Abstract

Sherry Hamby has been a leader in the scholarship about intimate partner violence (IPV) for more than two decades. Battered Women’s Protective Strategies combines her clinical experience and research knowledge to contribute to a growing body of resources aimed at transforming the direct service response to IPV. The focus of the book is 2-fold: First, it presents her research, and related inquiry, about the protective strategies used by women experiencing IPV in order to illuminate their strengths; and second, it challenges the popular belief that leaving the relationship is always the best option. The book also serves as a platform for Hamby to present her vision of an approach to practice with IPV survivors using a strategy called multiple criteria decision making (borrowed from engineering) and a tool called the Victim Inventory of Goals, Options, and Risks (VIGOR).
In the foundational chapters, Hamby presents her concerns and personal evolution on approaching services for survivors, calling for a move away from approaches that overly emphasize leaving the relationship or staying in shelter as the only solution to addressing experiences of IPV. To support her claims, she uses her own research and the works of others in the middle chapters of her book to present risks (social, faith-based, financial, batterer-induced, etc.) faced by women experiencing IPV. She addresses reactions to these risks as protective strategies in a detailed analysis of her own data from survivors, highlighting their strengths in mediating the many challenges related to their experience of IPV. The final chapters of the book present frameworks for practice to assess risks and strengths from a model centered on the goals of the survivor using the VIGOR tool.
The best audience for the book is unclear.
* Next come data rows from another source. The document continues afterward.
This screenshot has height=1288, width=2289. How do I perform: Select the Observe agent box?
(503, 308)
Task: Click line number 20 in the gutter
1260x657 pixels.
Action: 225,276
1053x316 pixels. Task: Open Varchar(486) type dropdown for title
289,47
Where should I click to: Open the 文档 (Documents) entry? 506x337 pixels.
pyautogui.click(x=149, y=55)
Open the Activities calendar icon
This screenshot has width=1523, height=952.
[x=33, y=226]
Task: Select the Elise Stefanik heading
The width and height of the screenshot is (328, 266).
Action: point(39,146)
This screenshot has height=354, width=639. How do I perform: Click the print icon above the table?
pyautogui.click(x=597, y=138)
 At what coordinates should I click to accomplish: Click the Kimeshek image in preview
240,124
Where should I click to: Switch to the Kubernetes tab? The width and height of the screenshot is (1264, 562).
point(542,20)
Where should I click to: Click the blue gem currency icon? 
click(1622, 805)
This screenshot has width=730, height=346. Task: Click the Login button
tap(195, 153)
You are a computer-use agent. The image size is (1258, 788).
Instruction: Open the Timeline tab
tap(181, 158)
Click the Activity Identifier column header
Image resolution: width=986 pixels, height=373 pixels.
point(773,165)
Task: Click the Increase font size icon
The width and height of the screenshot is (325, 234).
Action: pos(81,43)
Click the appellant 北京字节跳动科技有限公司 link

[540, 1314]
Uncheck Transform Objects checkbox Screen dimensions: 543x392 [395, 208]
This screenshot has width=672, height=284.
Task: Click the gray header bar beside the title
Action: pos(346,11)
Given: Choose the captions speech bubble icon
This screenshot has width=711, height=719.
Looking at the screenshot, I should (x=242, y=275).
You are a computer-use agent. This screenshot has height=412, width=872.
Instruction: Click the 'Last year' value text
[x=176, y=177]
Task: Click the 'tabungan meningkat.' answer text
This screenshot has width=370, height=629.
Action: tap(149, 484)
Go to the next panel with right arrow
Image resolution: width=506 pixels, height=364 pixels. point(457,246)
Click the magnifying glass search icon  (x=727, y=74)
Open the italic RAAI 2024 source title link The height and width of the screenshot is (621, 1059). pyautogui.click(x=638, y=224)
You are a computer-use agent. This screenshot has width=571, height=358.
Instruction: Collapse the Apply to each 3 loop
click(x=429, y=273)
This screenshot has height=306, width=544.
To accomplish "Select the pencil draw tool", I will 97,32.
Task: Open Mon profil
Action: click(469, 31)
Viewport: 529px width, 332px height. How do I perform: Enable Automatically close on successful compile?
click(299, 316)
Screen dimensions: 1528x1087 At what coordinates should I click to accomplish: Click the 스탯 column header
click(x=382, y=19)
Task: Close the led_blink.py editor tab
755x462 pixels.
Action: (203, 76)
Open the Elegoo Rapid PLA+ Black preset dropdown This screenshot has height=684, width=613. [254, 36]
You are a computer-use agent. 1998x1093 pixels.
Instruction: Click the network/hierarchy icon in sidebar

Hamby aims to contribute her vision of services for battered women, which has application in practice-related course work in social work or related human service fields. The focus of the work is probably too narrow for a course on domestic violence, or for reading by the general public, because of the specific focus on risk factors and protective strategies and lack of in-depth coverage on the experience of partner violence and related mental health issues. The book may have a place in legal settings and nonprofits that interact with women experiencing IPV as an educational tool. Much of the content of the book is similar to previously published works in the last 10 years in its exploration of survivor-centered models and critiques of current practice in domestic violence advocacy. The application of a strength-based model is not new in social work practice or research and some of the book may seem redundant for that reason. The strong merit of Hamby’s book is the use of her research to validate the charge from advocates in the last 10 years to move away from a relationship termination model. She offers specific examples of the approaches used by women experiencing IPV to protect themselves, and importantly, offers an assessment tool in the VIGOR that can be used in practice to support her model. This fills a need for both teaching and practice in social work and related fields, where direct service research about partner violence is sorely needed. Importantly, this book also signals a rising tide of published works advocating for a survivor-centered, empowerment and strength-based approach in practice that offers an intersectional view of women who have experienced IPV. That is a welcomed sign of the times.